▶ _Task statement_:
Print the lines of the entries below from the one with "Task: Click the cyan move-down queue arrow" through the final line, exactly as they appear. The pictures are not part of the copy.

*** Records to process ***

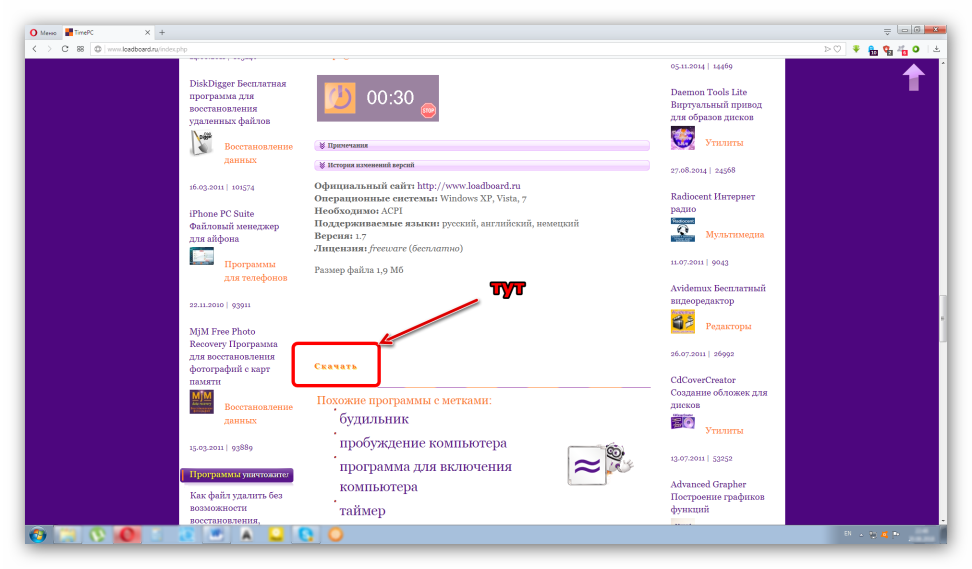The image size is (972, 569).
Task: Open browser downloads arrow icon
Action: [937, 49]
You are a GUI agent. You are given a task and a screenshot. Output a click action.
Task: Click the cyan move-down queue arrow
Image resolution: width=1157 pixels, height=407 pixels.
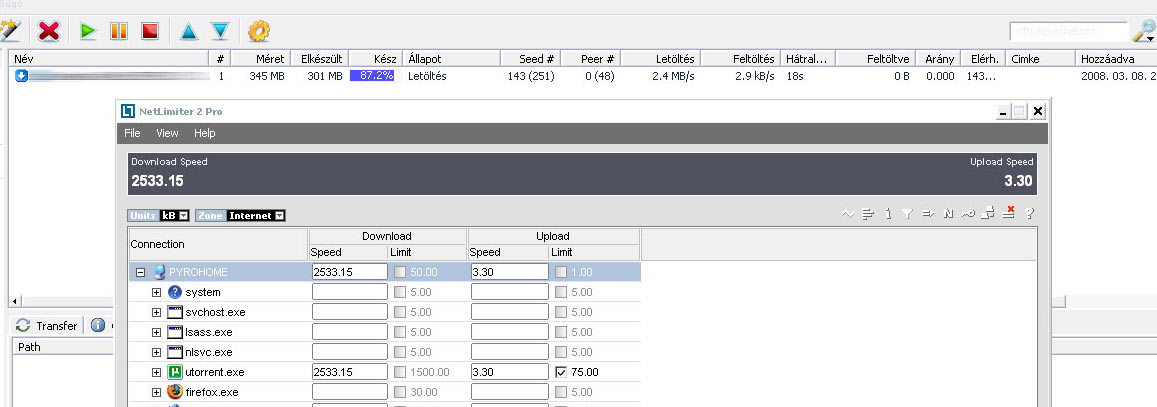(x=220, y=31)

*** End of Records to process ***

▶ _The answer_:
Task: Click the cyan move-down queue arrow
Image resolution: width=1157 pixels, height=407 pixels.
(x=220, y=31)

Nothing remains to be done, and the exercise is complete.